=== STUDY TEXT ===
........
Life can be pretty overwhelming when your precious child receives the diagnosis of hypoxic ischemic encephalopathy (HIE). Your hopes and dreams of motherhood shift, and your life is intensely focused on therapies, doctor appointments and research. You wonder how people are able not only to attend all of these appointments, but also manage to implement the slew of home programs that occupational, physical and speech therapists hand out. And what about actually having the time to enjoy motherhood?
The first 18 months of my son Max’s life were spent this way. I cried almost every single day during that time. I grieved the loss of control, the loss of what could have been, the rough start, the new normal we were forced into. I also made sure we attended every appointment, asked a multitude of questions, implemented every home program and researched every single mainstream and alternative treatment, no matter if they were applicable to my child or not. All in an effort to find to find a “fix.”
........
=== WORK TASK ===
Retype the stretch of the passage on hypoxic ischemic encephalopathy from "Life can be" through "to enjoy motherhood?". The lines that follow have no connection to the passage on hypoxic ischemic encephalopathy.

=== INFORMATION PROVIDED ===
........
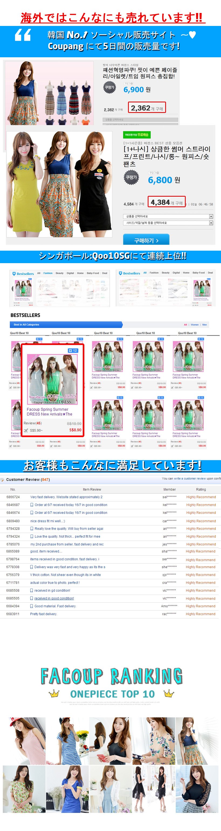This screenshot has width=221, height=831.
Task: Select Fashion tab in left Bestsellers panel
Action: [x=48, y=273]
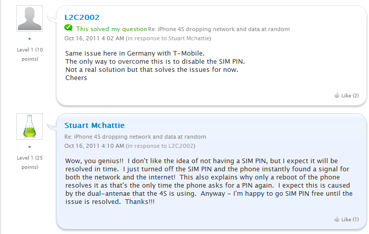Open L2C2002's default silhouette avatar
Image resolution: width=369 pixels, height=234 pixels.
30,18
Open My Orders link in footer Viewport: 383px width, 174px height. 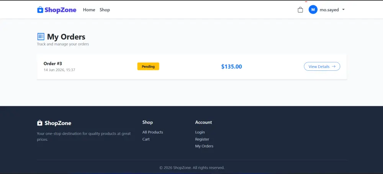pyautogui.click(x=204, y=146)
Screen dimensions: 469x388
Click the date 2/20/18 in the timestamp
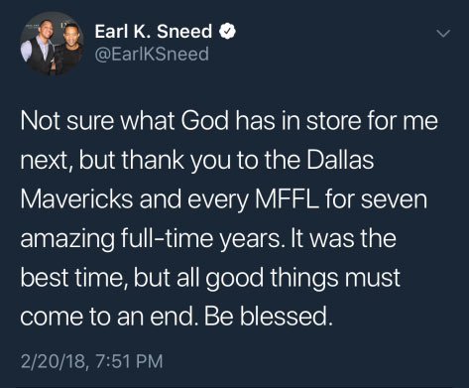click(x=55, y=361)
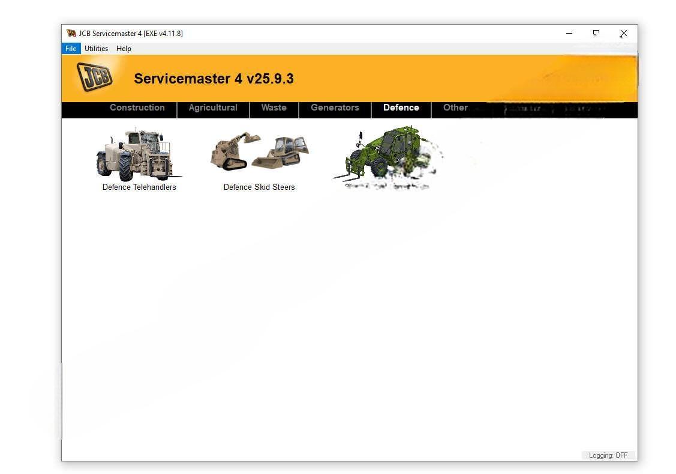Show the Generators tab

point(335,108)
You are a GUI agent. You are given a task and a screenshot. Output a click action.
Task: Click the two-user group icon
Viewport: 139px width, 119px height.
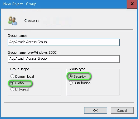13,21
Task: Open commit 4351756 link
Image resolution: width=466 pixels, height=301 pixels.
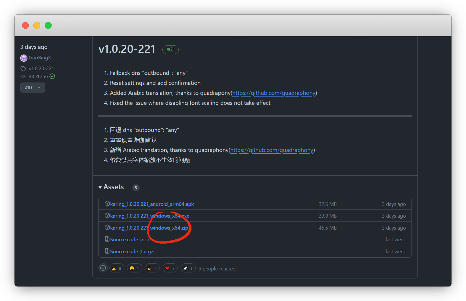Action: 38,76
........
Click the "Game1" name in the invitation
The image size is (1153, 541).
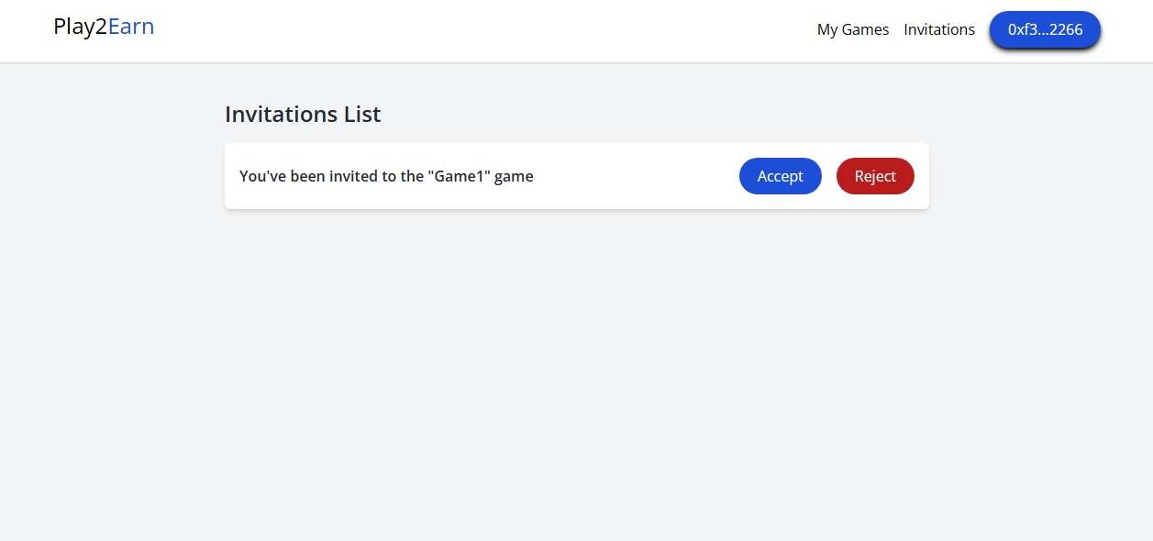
........
=== RESULT OF THIS TASK ===
Life can be pretty overwhelming when your precious child receives the diagnosis of hypoxic ischemic encephalopathy (HIE). Your hopes and dreams of motherhood shift, and your life is intensely focused on therapies, doctor appointments and research. You wonder how people are able not only to attend all of these appointments, but also manage to implement the slew of home programs that occupational, physical and speech therapists hand out. And what about actually having the time to enjoy motherhood?